In the last few weeks, Zaporizhzhia, a Ukrainian frontline town of more than 800,000 people that still contains thousands of Jews, has been bombarded by Russian rockets and missiles, killing around 70 people. Yet this week a precious Torah scroll from the city was paraded around a London synagogue on Simchat Torah.
That scroll’s presence at Hadley Wood Community synagogue in North London was described by its rabbi, Akiva Rosenblatt, as a signal of Jewish defiance, survival and continuity against the odds.
Hidden in a cellar, it survived the Nazi occupation of the city during which 20,000 Jews were rounded up and shot.
The scroll was brought out of Ukraine by Hadley Wood congregant Ronald Lask.
“My wife Sandra and I were searching all over Europe for a Torah scroll which, like Sandra’s own father and mother, had survived the Holocaust, to dedicate in memory of many other members of her family who perished,” Mr Lask told the JC.
“We felt we should find one with a proven history and which was fully legitimate. It would need our careful restoration and we wanted it cared for and used weekly by Jews here in a synagogue service.”
After a long search, Mr Lask found one. Apparently written in the 1920s, it had been used in private minyanim during World War II.
The revamped shul in Zaporizhzhia
Just after the Germans occupied Zaporizhzhia, in southern Ukraine, in 1942, the scroll was placed in a box and concealed in a cellar by a non-Jewish family, who also hid an 11-year-old Jewish boy, Mihoel Gurevich.
The family saved the boy’s life. The Nazis burned down the city’s main synagogue and massacred 20,000 Jews, including the boy’s parents.
Decades later, Mihoel Gurevich’s son Alexander handed the scroll, still in remarkably good condition, for safekeeping to Rabbi Nochum Ehrentreu, who is currently coordinating Jewish life in the war-battered Ukrainian city.
In 2016, in return for a donation to the Zaporizhzhia synagogue, the Lasks acquired the sefer Torah, and had it repaired and checked in London, where it was given a clean bill of kosher health.

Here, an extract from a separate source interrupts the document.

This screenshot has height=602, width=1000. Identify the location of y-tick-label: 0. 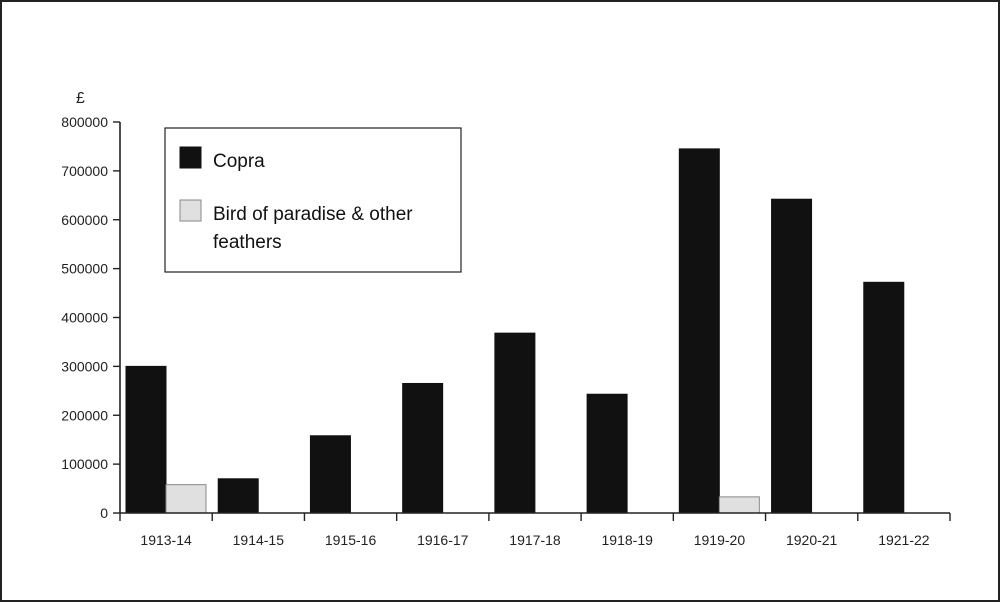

It had its first full outing this week at Simchat Torah.
“We felt having and using this Torah scroll here was a wonderful way to keep alive and treasure our memories of so many of our parents and grandparents and families who were killed in the Holocaust and whose synagogues the Nazis destroyed,” said Mr Lask.
“That’s why we made a Torah cover picturing the synagogue in a West German village near Frankfurt, Meudt, where Sandra’s parents and many family members came from. That shul was destroyed during Kristallnacht in 1938.”
Four other Torah scrolls remain unharmed in Zaporizhzhia. The Jewish community there has actually grown in registered numbers since the Russian invasion of Ukraine, Rabbi Ehrentreu told the JC as he sheltered with his wife Dina is the basement of his home. Nearby explosions from rocket or missile fire could be heard as he spoke.
The rabbi says he has had a few close shaves with death — on one occasion, literally. Early in the war he was bringing supplies from a food bank for his congregation when he was held at gunpoint on the outskirts of the city.
Local soldiers had mistaken him for a militant from Chechnya, whose much-feared mercenary forces all sported beards. Fortunately, one of the soldiers recognised him. He advised Rabbi Ehrentreu to shave off his beard, but he declined.
Before the war there were about 1,000 Jewish families in the city but many more have now registered.
In the modernised new synagogue and purpose-built classrooms, they benefit from supplies of food and shelter, but also, says the rabbi, from a unique sense of camaraderie, and mutual mental and spiritual support. Many found solace in building a huge sukkah, he said.
He estimates that 350 people crowded into the shul during the two days of Rosh Hashanah, though it was at the height of the rocket fire.
Many were men between 18 and 60, who by Ukrainian law are not allowed to leave the country during the war and who may be called up any time to join the armed forces.
Mostly, Rabbi Ehrentreu told the JC, rockets landed between 10pm and dawn, so he adjusted the synagogue timetable to get people home just after dusk. During attacks, community members can shelter in the basement, which is equipped with provisions.
Rabbi Ehrentreu gave out tefillin and sets of lulavs and etrogs to a soldier, Ariel, who was about to head for the frontline last week and would join other Jewish soldiers there.
“Ariel says the previous set of tefillin I gave him was damaged by artillery fragments, but he believes the tefillin saved his life several times because of their spiritual power,” the rabbi said.
He has also handed out 50 mezuzahs for people to nail to their front doors, and cannot meet the community’s demand for them. After one missile attack, a woman was left unscathed and the mezuzah she had just put up was still intact, though windows had been blown out.
Many Jewish families who fled the city when the war began have returned. They found life in west Ukraine or in other European countries difficult and wanted to be in familiar surroundings, said Rabbi Ehrentreu.
Yet he is not optimistic about the course of the war. “Things are not getting better, they are getting even worse.”